DETROIT — The Sacramento Kings are in a constant quest for respect in their turnaround season, a battle that extends beyond the field and onto the sidelines.
Sometimes it spills out onto the field from the sidelines when first-year head coach Mike Brown was ejected a few nights ago in Toronto for angrily contesting a series of appeals that went against of his team.
The reaction was certainly overdone, and for what it’s worth, the Kings bounced back to defeat the Raptors as Brown watched from the locker room. It cost him $25,000 in fines from the NBA, but it probably earned him a lot of respect and admiration from his players.
“Every time we step on the ground, we have to prove our worth,” Brown said Friday night before the Kings beat the Pistons. “There’s a part of me that doesn’t like that this happened because I’m the first to tell our guys, ‘Hey, no excuses.'”
Rarely do you hear a coach recognize what is in plain sight. While Brown was racking up rings as a member of Golden State’s coaching staff, the Kings were in the wilderness — a perennial lottery team since 2006 and their last playoff victory was two years prior.
But Brown, in his fourth position as head coach, pushed this team to become one of the best offensive units in the league. Brown has long been considered an excellent defensive tactician, leading the Cleveland Cavaliers to the NBA Finals in 2007.
He has the Kings spraying the ball on the floor, leaving teams lopsided recalling his time at Golden State and San Antonio – the latter where he spent time under Gregg Popovich from 2000 to 2003.
They are expected to do more than just compete, and Brown holds them to that standard.
“Even if the referees have a bad night, we have a bad night or, you know, the buses broke down. Hey, let’s go,” Brown said. “Because we’re in a good, ‘Let’s believe.’ You know, having that belief no matter what is huge, especially if you want to take it to the next level.
This is a large enough sample size to believe that what is seen is sustainable. Keegan Murray is an impressive rookie, with plenty of room to grow. Malik Monk adds instant scoring and Harrison Barnes has some championship sense.
Domantas Sabonis was acquired in a trade with Tyrese Haliburton last season, a trade that could be described as a win for both teams.
He and De’Aaron Fox have been working magic together, with Fox arguably having his best season — at least his best from the standpoint of driving game-winning basketball — and the two should be given strong All-Consideration. Star this season.
Brown chasing the officials began when Fox received a technical on a free throw; Fox was walking away from the official, an act Brown said officials usually let slip.

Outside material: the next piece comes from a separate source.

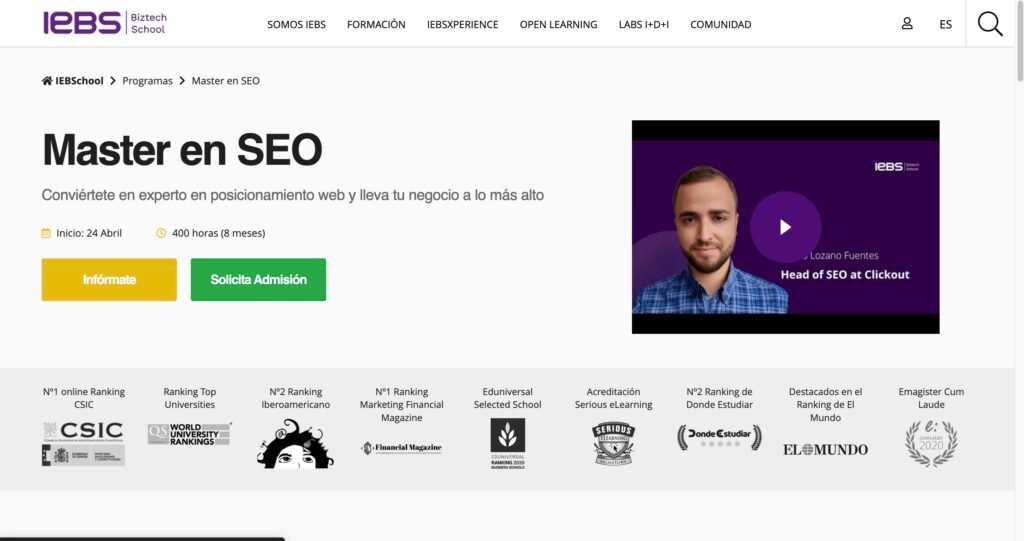Viewport: 1024px width, 541px height.
Task: Expand the OPEN LEARNING menu
Action: pyautogui.click(x=558, y=24)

“Awesome, man, just knowing your coach has your back through thick and thin,” Fox said after the Kings used a third-quarter push to beat the Pistons, 122-113, at Little Caesars Arena to end a long swing on the eastern road at 3-3. “It starts from the top, goes top to bottom, trying to build a culture.”

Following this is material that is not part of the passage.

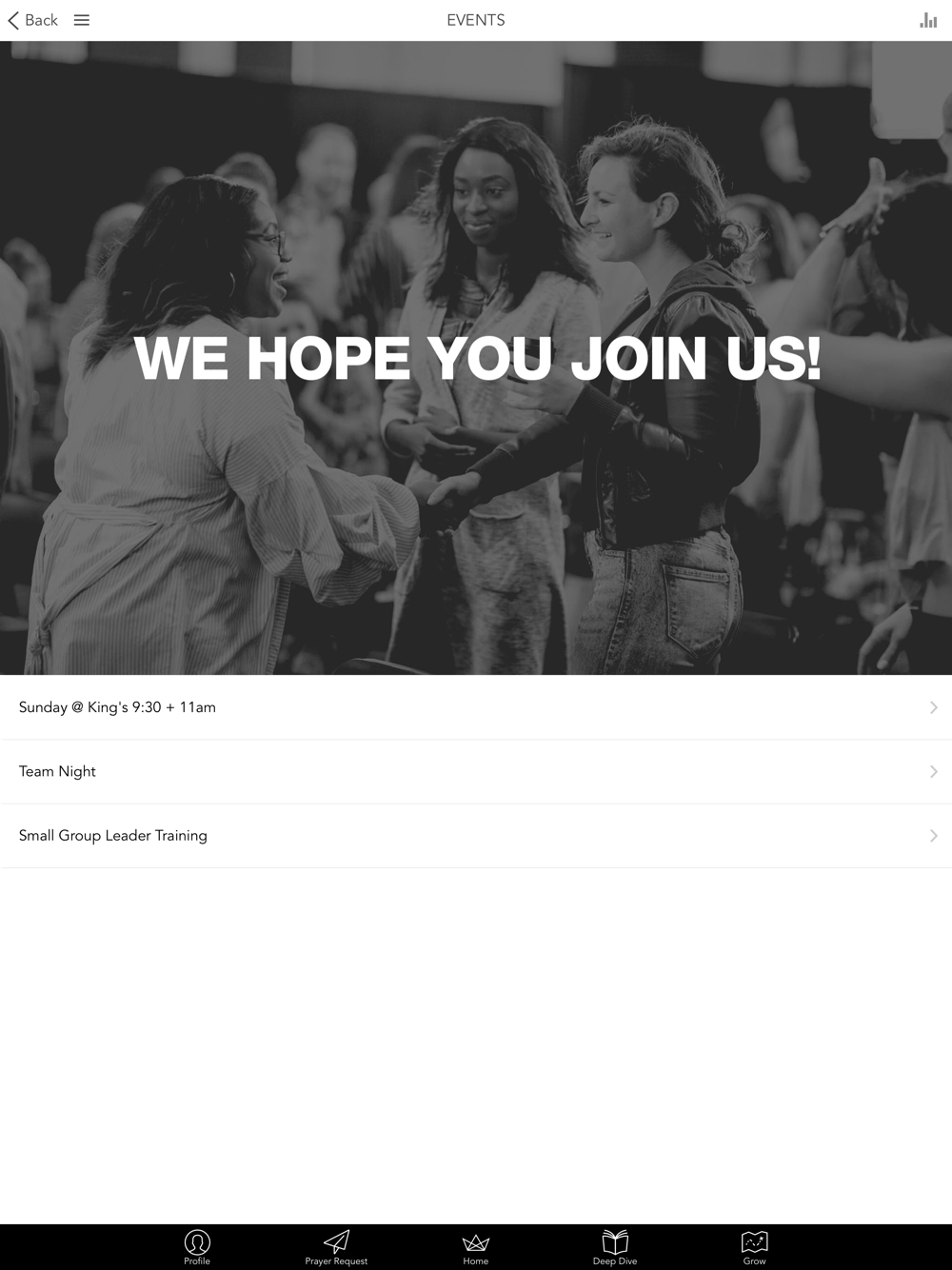Open the hamburger menu icon
This screenshot has height=1270, width=952.
coord(82,20)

They are on track to surpass last season’s modest 30-win campaign, more than half of that mark so far.
Whether it’s the media boogeyman, opposing fans or even officials, teams feel it and want the respect and recognition to grow into a credible franchise. Fox feels it – literally.
“I go in the lane and get hit a lot,” Fox said. “So if we don’t have that respect, for us it’s just about going out there and winning every game.”
The Kings were called “Kangz” for their dysfunctional ways, and even in his heyday, Shaquille O’Neal derisively called them the “Queens” during the height of the controversial and entertaining Lakers-Kings rivalry of the early 2000s.
But that quest for respect became vocal, with Brown still self-aware enough to turn the camera inward.
“And just as I ask players to go out there and fight and compete, and earn the stripes and the respect that we think we deserve, I have to fight and compete and do the same with them,” said he declared. . “And we’re going to get that respect someday.”
It could happen a day sooner than anyone ever imagined.